# NetworkManager and static IP [SOLVED! THANKYOU]

## jesnow

I've been running a static ip address on my desktop machine forever, and never had a problem 

with standard gentoo networking through /etc/conf.d/net -- that setup works fine. 

Lately I've found that NetworkManager has crept onto my system and manages a second

IP address it gets from DHCP. I don't want that. Seems like it does the right thing until 

I start KDE with startx. 

How can I get it to stop? I tried emerge -C, but portage just wants to remerge it.

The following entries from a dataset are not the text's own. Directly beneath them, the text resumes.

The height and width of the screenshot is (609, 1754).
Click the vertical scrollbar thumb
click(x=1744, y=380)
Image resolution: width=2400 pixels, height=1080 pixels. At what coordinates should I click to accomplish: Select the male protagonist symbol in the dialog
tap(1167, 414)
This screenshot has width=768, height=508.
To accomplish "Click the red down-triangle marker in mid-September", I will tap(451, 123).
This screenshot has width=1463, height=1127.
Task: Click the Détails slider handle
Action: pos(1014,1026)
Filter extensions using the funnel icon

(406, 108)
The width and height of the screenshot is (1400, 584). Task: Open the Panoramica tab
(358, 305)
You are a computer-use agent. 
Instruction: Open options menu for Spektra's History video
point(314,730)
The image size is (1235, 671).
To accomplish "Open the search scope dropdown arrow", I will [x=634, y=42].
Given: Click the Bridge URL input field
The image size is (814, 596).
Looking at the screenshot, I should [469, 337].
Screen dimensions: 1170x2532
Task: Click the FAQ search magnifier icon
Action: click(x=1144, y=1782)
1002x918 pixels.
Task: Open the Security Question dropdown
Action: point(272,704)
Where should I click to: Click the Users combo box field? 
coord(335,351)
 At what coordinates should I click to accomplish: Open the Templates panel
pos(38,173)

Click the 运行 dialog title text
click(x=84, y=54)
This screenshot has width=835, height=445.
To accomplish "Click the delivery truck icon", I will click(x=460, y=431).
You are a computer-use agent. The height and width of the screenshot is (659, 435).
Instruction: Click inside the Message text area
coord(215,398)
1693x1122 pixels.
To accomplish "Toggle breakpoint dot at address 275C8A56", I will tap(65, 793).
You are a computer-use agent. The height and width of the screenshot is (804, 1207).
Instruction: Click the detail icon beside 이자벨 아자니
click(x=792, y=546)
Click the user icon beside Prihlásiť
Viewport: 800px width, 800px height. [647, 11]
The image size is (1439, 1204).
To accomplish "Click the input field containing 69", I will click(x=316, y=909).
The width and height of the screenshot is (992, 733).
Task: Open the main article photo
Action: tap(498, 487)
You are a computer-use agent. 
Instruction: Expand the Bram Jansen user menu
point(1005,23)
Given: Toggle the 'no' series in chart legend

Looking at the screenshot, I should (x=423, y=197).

What is the standard way to not use NetworkManager? In googling all I find is astonishment,

like why would anybody do that? I just don't need two IP's is all. Not in this wild west university 

computing environment i'm in. 

Or how do I tell it about my static IP address? I don't think I need modemmanager either. 

I use KDE and openrc. 

Cheers, 

JonLast edited by jesnow on Wed Jan 04, 2017 11:33 pm; edited 2 times in total

----------

## Fitzcarraldo

Personally I did the opposite, but if you want to disable NetworkManager my suggestion would be to try the following:

1. Disable the NetworkManager service from starting at boot:

```
# rc-update delete NetworkManager default
```

2. As belt and braces, set 'unmanaged-devices' in the keyfile section in /etc/NetworkManager/NetworkManager.conf as per the snippet from 'man NetworkManager.conf' quoted below.

```
KEYFILE SECTION

       This section contains keyfile-plugin-specific options, and is normally only used when you

       are not using any other distro-specific plugin.

       hostname

           This key is deprecated and has no effect since the hostname is now stored in

           /etc/hostname or other system configuration files according to build options.

       path

           The location where keyfiles are read and stored. This defaults to

           "/etc/NetworkManager/conf.d".

       unmanaged-devices

           Set devices that should be ignored by NetworkManager.

           See the section called “Device List Format” for the syntax how to specify a device.

           Example:

               unmanaged-devices=interface-name:em4

               unmanaged-devices=mac:00:22:68:1c:59:b1;mac:00:1E:65:30:D1:C4;interface-name:eth2
```

----------

## jesnow

Thanks! How do you go the other way (ie static IP with NetworkManager?). It seems that the method in the 

gentoo installation guide is not correct if that's necessary.

Networkmanager was not in my default runlevel, I think qt must be starting it.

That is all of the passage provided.